SEMARANG (SUARABARU.ID) – Universitas Diponegoro (UNDIP) melalui Center for Plasma Research Team (CPR-TEAM) melakukan pertemuan dengan BRIN (Badan Riset dan Inovasi Nasional) membahas rencana kerjasama pemanfaatan tenaga nuklir untuk energi.
Rencana kerja sama ini juga dalam rangka menyambut pencanangan program Net Zero Emission 2060. Adapun kerja sama energi dari nuklir ini adalah Pembangkit Listrik Tenaga Nuklir (PLTN) yang dikaji baik fusi nuklir maupun fisi nuklir.
Untuk membahas kerja sama tersebut, digelar diskusi yang berlangsung di Ruang Pertemuan Lantai 4 Gedung Acintya Prasada FSM UNDIP, Minggu 28 Juli 2024, dengan dihadiri oleh sejumlah pembicara narasumber pakar ahli bidang plasma nuklir.
Muhammad Nur, sebagai pendiri CPR-TEAM dan guru besar di Departemen Fisika, Fakultas Sains dan Matematika UNDIP mengatakan, kajian teknologi plasma memang cukup maju di Universitas Diponegoro, termasuk simulasi untuk Tokamak Plasma.
“Fusi nuklir dimana inti atom ringan bergabung dan menghasilkan energi dan hingga kini PLTN fusi belum terealisasi di dunia. PLTN fusi melalui tokamak plasma, kini sedang diteliti di International Thermonuclear Experimental Reactor (ITER),” katanya.
Muhammad Nur menyampaikan bahwa masyarakat perlu melihat fisi nuklir dengan cara pandang baru. Perkembangan teknologi dengan reaktor daya sudah menggunakan generasi ke 4, dimana dayanya sangat kecil hanya 1-4 MWe.
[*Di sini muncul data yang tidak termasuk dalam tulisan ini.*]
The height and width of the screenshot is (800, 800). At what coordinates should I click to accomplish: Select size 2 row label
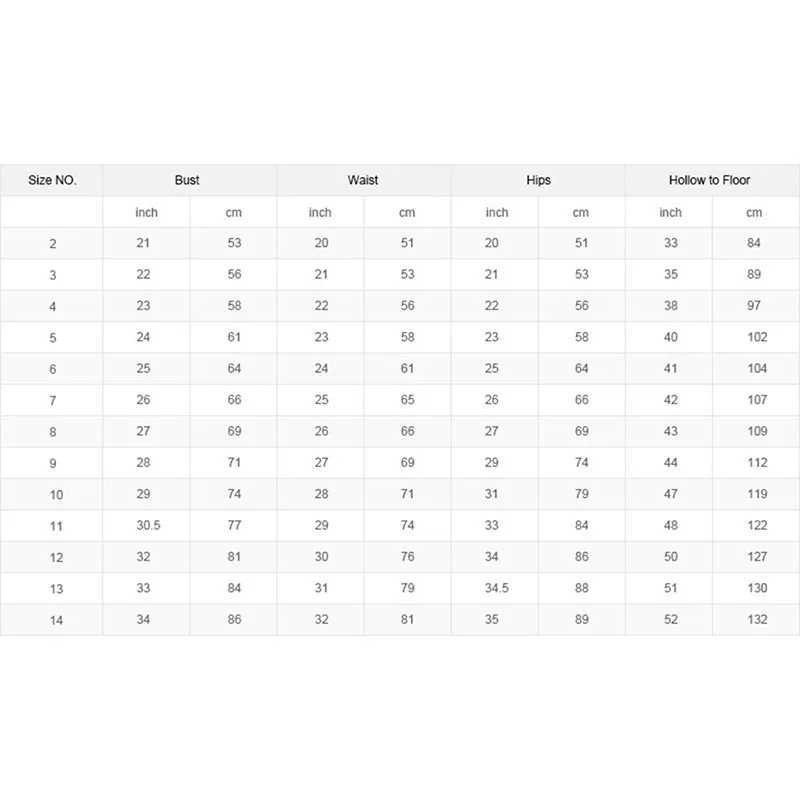[x=53, y=244]
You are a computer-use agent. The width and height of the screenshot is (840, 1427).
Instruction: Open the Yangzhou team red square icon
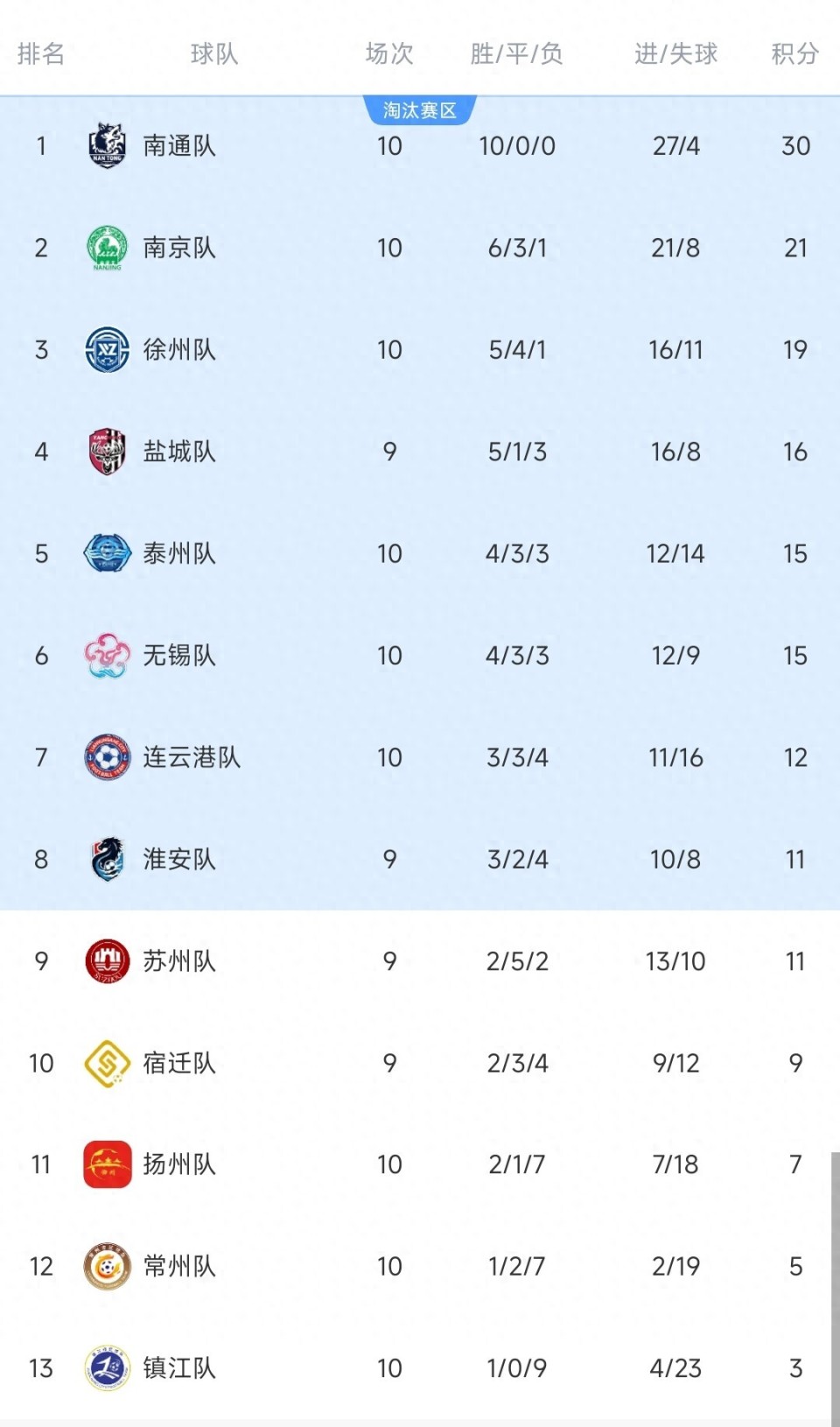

Dikembangkan dalam bentuk modul, small modular reactors PLTN generasi baru ini bisa menjadi harapan bagi Indonesia yang merupakan negara kepulauan, yang memiliki banyak pulau yang tersebar di penjuru Indonesia.
“Bicara fusi nuklir sangatlah mungkin, terlebih lagi telah lahir reaktor fisi mikro (1-4 MWe). Bandingkan sebelumnya harus 800 MWe. Kami akan pelajari mendalam Small Modular Reactors ini, apalagi dengan teknologi baru, generasi keempat dan sangat kecil. Menurut kami dengan pulau-pulau yang banyak, PLTN mikro ini sebuah harapan dan sesuai. Kami mendukung program ini,” ujarnya.
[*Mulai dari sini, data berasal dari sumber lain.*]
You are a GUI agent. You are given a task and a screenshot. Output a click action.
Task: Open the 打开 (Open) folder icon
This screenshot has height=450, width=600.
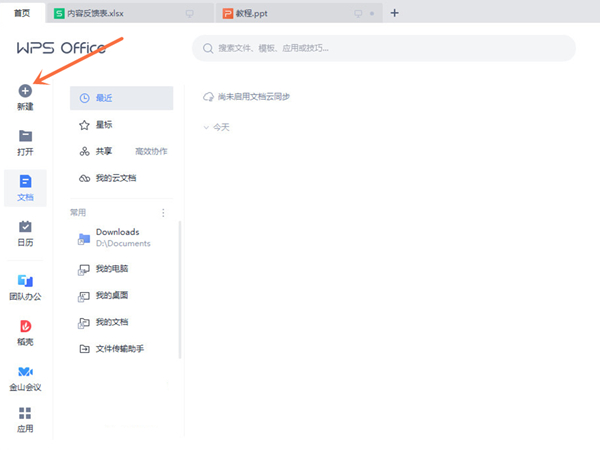coord(25,136)
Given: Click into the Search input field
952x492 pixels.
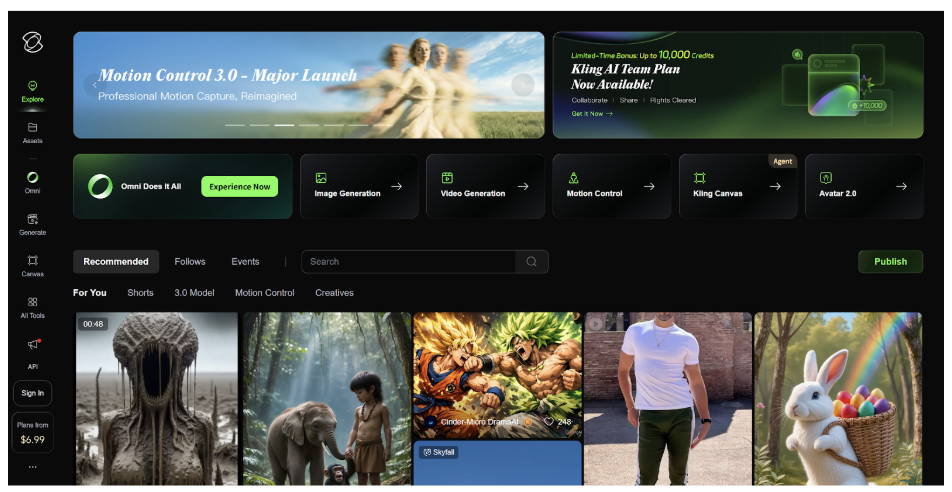Looking at the screenshot, I should 410,262.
Muhammad Nur menambahkan bahwa teknologi sekarang merupakan generasi keempat jadi sangat jauh berbeda dibanding dengan generasi pertama sampai ketiga. Generasi keempat ini usia limbah radioaktifnya sangat pendek.
Reaktor daya dalam bentuk modul hanya 4 MWe. Terobosan yang sangat menarik untuk dikembangkan pemanfaatannya di Indonesia dan dapat ditempatkan di pulau-pulau Indonesia.
Sementara itu, Tri Mumpuni selaku Dewan Pengarah BRIN beserta tim yang menghadiri diskusi tersebut mengatakan, dikarenakan fusi nuklir masih sangat lama menantinya, kebutuhan energi berbasis reaksi nuklir difokuskan pada fusi nuklir. .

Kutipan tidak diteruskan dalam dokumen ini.